Dessas interações com a sociedade surgem observações e abordagens que geram o ensinamento universal referente a cada uma delas especificamente. É assim que a Escola manifesta sua própria verdade, alcançada mediante autoentrega, amor, aspiração e serviço à humanidade.
O centro de seu trabalho torna-se tão luminoso que chega a fundir-se com o centro da Fraternidade Universal: esse é o segredo da Corrente Universal. Quem entra nos templos da Escola Espiritual com coração e cabeça abertos e receptivos sente a irradiação que exala desse centro luminoso.
Além da autenticidade dos ensinamentos do Tao chinês, dos trabalhos de Hermes Trismegisto no Egito e da herança da fraternidade precedente dos cátaros na França, a Escola faz que seus membros conheçam pensadores como Von Eckartshausen, Mikhail Naimy, Gustav Meyrink, Antonin Gadal – figuras que devem ser consideradas pilares sobre os quais a Rosacruz atual constrói incessantemente.
O francês Antonin Gadal (1877-1962) possuía vasto conhecimento histórico da corrente gnóstica. Durante toda a sua vida ele se esforçou para fazer da Gnosis um fator vivo no interior da sociedade. Foi com essa finalidade que ele realizou muitos de seus estudos, que tinham como fonte principal a literatura mundial da Idade Média.

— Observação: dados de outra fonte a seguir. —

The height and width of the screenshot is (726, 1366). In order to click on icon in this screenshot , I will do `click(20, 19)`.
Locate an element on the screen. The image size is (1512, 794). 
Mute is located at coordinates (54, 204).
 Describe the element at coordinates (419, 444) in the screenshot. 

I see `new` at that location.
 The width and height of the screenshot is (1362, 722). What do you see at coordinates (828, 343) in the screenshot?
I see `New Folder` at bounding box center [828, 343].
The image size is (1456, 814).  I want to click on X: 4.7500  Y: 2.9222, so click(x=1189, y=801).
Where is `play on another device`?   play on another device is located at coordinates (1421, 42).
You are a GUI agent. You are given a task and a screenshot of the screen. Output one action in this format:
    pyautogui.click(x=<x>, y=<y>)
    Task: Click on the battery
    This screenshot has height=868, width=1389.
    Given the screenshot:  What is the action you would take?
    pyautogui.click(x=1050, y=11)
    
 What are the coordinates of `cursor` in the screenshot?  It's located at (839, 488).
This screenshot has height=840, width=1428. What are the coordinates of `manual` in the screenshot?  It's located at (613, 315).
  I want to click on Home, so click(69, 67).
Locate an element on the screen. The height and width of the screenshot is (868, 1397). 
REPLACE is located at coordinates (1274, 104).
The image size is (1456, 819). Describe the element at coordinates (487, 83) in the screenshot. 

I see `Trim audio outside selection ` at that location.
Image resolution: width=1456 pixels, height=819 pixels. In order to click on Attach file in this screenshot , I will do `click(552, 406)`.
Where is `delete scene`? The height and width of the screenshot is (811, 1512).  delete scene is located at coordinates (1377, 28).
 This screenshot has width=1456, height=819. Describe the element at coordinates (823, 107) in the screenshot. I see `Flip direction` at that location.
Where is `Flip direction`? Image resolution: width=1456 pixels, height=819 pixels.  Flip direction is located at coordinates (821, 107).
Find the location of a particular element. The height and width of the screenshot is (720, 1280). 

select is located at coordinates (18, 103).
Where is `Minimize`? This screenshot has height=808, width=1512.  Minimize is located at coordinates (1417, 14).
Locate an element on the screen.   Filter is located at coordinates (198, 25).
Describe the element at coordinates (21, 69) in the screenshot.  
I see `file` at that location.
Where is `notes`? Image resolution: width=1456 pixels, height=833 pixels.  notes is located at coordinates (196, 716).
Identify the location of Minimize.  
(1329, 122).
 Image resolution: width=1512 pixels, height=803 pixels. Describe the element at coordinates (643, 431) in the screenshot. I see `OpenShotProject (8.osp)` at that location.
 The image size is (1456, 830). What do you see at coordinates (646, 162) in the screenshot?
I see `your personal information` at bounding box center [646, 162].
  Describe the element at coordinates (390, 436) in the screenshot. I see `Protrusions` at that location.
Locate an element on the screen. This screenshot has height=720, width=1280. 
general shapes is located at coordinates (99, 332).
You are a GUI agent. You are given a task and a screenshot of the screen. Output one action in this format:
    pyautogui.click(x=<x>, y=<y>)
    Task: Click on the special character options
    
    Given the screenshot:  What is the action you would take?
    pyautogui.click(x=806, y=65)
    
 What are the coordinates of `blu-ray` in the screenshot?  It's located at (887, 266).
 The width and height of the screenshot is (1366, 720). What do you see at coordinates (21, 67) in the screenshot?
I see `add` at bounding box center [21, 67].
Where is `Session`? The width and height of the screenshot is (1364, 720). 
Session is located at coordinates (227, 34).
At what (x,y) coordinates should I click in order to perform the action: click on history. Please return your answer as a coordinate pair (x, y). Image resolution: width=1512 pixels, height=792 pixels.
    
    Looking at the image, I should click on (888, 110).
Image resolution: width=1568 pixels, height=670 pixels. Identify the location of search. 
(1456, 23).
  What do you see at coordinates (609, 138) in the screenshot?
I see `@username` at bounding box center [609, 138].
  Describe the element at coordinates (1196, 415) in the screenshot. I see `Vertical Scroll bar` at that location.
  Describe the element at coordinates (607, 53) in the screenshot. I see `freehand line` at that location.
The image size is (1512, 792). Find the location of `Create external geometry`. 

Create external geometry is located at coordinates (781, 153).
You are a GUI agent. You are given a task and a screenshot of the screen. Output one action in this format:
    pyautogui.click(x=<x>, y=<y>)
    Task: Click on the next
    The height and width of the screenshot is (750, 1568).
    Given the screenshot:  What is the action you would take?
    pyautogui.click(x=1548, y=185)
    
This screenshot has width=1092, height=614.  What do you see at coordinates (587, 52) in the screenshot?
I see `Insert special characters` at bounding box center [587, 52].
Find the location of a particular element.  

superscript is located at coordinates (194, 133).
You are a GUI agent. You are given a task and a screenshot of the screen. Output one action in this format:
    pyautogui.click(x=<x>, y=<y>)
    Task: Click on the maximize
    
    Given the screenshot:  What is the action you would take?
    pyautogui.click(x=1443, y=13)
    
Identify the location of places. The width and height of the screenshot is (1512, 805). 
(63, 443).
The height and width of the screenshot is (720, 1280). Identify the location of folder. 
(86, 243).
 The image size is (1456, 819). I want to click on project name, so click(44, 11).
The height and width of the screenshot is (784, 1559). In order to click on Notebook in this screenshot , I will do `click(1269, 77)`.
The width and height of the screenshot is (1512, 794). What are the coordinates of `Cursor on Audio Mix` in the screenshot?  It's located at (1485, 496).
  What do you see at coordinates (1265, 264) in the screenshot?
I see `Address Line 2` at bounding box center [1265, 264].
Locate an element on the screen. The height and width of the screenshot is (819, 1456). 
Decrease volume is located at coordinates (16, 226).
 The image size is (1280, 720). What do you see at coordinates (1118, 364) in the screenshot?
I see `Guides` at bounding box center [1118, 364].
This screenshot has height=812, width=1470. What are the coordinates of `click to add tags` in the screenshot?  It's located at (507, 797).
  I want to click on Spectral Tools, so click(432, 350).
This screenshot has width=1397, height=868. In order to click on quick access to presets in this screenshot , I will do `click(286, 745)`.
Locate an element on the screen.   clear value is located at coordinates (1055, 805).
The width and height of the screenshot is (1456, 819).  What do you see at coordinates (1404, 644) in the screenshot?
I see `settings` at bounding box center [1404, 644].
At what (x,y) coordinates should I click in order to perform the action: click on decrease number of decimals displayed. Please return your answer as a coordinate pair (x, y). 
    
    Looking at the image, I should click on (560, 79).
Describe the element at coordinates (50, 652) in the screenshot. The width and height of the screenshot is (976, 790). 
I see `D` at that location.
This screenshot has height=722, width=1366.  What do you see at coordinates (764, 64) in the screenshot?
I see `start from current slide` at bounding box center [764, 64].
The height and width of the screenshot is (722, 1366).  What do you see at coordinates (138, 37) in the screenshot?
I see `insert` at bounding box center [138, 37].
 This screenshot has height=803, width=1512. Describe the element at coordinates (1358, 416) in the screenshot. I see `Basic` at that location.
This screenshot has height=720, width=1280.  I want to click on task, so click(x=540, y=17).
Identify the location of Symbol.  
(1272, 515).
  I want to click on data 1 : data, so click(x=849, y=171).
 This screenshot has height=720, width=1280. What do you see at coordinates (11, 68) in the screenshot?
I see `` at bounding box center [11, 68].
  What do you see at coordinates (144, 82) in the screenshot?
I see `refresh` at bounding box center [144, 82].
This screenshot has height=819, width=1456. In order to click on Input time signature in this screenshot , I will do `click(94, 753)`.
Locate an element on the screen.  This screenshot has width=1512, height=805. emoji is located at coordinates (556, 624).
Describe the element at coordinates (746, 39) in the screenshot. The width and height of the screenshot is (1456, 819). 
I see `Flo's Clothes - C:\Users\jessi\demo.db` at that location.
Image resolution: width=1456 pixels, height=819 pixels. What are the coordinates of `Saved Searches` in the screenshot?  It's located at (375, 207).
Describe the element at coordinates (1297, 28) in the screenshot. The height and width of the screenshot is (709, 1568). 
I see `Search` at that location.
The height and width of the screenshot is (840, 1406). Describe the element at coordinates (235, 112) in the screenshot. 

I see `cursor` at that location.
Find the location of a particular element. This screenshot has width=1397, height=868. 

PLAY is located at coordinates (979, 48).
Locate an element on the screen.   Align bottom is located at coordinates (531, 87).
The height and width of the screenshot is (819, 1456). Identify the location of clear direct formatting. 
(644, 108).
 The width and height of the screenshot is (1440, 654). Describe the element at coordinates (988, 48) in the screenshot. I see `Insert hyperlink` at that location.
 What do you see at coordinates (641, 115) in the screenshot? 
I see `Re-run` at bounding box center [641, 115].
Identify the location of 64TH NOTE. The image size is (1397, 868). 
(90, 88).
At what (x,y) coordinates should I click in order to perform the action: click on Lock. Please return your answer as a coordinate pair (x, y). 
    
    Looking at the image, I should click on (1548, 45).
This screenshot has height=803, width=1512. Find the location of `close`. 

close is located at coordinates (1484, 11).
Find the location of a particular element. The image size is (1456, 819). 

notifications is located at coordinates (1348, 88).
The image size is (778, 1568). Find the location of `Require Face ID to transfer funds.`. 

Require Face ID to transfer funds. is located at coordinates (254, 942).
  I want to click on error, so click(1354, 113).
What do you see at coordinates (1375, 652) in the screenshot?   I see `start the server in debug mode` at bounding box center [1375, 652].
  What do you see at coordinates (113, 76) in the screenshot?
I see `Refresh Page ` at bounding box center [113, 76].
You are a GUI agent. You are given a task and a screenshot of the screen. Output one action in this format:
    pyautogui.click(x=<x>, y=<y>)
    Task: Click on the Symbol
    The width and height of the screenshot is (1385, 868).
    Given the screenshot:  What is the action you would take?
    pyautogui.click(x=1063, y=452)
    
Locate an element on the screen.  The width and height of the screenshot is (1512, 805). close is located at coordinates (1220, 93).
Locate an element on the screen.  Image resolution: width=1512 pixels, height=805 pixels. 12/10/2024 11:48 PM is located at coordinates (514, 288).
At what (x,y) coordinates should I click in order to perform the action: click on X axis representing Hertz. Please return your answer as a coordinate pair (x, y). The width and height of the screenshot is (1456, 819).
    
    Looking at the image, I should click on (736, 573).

A Sociedade Rosacruz dos anos que antecederam a Segunda Guerra Mundial foi a precursora da Escola Espiritual da Rosacruz Áurea. Ela vinha da Rosicrucian Fellowship, fundada por Max Heindel, e prestava muita atenção a tudo o que, na literatura, na arte e na música (especiamente na ópera) dizia respeito aos aspectos libertadores que poderiam elevar a alma humana.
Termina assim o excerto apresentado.